The current running time exceeds 48h and I would like to reduce the running time using threads, memory, -c and -b parameter. SLURM_mem = 32GB SLURM_cpus=32
diamond blastx -d NR.dmnd -q input.fastq.gz -p 32 -c1 -k 1
Can you recommend optimal values based on the given input data ? THis would help me a lot to avoid wasting time with parameter benchmarks.
Best, Michael
-c1 is good, you can try a higher block size like -b6, if you can assign more memory to a task. 32 threads per task seems reasonable but could be increased. Two options worth a try could be --iterate and -g (like -g 100). I can't tell you though how much that would help, you should benchmark that yourself.
Thanks for the rapid feedback! I will try to increase SLURM_mem to 128 GB. In case of more memory is even -b8 reasonable?
The parameter -g is very interesting as it affects the local alignment. Should it be fitted to the length of the input sequences ?

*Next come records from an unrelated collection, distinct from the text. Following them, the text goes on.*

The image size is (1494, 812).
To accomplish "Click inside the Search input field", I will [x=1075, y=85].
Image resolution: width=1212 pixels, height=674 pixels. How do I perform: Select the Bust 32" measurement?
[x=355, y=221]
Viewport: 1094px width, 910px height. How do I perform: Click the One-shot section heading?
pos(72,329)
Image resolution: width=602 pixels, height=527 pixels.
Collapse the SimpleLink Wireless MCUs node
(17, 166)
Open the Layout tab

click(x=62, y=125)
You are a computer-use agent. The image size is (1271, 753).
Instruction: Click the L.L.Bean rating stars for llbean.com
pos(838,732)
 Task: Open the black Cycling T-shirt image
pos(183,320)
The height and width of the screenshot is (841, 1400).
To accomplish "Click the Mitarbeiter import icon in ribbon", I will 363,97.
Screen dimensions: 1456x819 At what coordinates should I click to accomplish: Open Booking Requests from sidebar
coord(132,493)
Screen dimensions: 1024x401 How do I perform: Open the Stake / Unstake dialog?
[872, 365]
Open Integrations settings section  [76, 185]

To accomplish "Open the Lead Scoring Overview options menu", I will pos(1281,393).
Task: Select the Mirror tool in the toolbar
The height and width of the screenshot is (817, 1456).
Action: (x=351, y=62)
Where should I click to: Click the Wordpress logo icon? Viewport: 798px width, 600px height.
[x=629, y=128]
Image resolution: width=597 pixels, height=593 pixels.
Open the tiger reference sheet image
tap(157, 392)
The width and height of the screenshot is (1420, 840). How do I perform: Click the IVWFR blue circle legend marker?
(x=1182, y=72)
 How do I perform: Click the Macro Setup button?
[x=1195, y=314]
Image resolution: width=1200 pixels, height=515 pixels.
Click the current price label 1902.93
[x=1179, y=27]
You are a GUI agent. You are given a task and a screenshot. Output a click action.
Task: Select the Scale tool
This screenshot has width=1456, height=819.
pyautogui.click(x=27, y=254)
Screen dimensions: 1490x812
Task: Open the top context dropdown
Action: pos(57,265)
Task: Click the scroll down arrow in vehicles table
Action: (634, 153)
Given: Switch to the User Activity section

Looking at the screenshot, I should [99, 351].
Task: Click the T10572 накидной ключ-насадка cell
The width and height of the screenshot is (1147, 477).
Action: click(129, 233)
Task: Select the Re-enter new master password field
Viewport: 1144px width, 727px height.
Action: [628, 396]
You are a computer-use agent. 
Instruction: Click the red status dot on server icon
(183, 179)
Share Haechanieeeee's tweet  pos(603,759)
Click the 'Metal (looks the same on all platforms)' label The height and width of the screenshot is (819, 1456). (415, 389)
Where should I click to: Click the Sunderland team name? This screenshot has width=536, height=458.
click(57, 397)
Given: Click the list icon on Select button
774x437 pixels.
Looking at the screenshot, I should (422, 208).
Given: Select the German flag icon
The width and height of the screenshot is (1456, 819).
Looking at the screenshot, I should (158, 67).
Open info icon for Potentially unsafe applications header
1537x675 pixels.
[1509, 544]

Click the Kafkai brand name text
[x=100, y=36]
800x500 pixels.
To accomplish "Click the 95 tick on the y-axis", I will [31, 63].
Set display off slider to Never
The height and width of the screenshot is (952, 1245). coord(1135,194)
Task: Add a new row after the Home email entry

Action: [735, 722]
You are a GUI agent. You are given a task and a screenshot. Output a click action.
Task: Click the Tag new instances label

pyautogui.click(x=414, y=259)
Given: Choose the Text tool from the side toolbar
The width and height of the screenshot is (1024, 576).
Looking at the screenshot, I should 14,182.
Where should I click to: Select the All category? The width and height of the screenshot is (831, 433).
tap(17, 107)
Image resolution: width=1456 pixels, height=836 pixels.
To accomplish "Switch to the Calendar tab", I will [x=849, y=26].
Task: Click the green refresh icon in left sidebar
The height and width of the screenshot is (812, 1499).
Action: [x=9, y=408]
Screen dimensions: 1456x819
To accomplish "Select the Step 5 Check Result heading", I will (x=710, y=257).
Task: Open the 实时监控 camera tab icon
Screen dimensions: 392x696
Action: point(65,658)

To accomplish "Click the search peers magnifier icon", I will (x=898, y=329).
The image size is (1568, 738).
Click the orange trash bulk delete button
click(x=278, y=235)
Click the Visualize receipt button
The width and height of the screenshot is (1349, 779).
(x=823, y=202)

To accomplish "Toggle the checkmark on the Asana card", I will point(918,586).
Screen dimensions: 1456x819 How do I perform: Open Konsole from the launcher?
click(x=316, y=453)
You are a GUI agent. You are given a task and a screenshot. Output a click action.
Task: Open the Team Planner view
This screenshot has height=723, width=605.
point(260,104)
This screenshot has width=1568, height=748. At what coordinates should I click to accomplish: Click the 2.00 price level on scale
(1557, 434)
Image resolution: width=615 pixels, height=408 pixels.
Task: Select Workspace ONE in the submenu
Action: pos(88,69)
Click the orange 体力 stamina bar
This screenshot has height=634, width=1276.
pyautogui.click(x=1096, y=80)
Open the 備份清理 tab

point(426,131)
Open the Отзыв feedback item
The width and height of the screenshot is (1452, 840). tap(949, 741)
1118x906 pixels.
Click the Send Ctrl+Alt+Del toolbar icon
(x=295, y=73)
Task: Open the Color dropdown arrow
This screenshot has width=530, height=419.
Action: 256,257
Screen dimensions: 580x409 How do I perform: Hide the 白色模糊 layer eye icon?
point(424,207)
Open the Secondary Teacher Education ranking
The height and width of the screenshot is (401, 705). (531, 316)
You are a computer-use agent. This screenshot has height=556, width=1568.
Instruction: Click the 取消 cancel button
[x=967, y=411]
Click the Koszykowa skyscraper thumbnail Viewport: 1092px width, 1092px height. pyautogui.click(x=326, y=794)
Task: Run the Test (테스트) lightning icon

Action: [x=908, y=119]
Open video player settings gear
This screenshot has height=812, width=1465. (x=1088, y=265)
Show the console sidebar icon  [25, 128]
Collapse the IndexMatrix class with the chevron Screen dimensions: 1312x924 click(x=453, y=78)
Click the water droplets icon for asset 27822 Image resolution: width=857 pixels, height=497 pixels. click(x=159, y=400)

-b8 should be slightly faster than -b6 but the gains are probably pretty marginal. The parameter of -g is the number of targets that will be extended for each query, so no it does not really depend on the sequence length.
Another hint: the best way to speed this up would be to first cluster the database. Diamond now has the feature to do it.
Thanks for the new feature! Two questions: Is the --approx-id parameters a approximation similar to CDHIT -c parameter ? (identity threshold)
Has someone already benchmarked the clustering of the NR database ? To make it work, it would be important that clusters contain sequences of the same genus in most cases.
I just realised that fastq.gz are not supported by the current version 2.11. For performance reasons is it better to use input fasta ?
Is the --approx-id parameters a approximation similar to CDHIT -c parameter ? (identity threshold)
Yes.
Has someone already benchmarked the clustering of the NR database ?
This is the number of clusters for 826052433 input sequences running diamond linclust, the runtime on a 128-core node is between 6-20h.
| id% | clusters |
|---|---|
| 90 | 380670766 |
| 80 | 244939256 |
| 70 | 166007477 |
| 60 | 116931790 |
| 50 | 86216486 |
| 40 | 66605982 |
| 30 | 54766718 |
| 20 | 50723066 |
You can also check out this paper https://journals.asm.org/doi/10.1128/msystems.01408-21
To make it work, it would be important that clusters contain sequences of the same genus in most cases.
You would have to cluster at a conservative 80%-90% cutoff most likely and check if that's the case, I haven't looked into it.
I just realised that fastq.gz are not supported by the current version 2.11. For performance reasons is it better to use input fasta ?
That should be supported actually, can you tell me how to reproduce the error? You can convert to fasta first, it should not matter for the performance.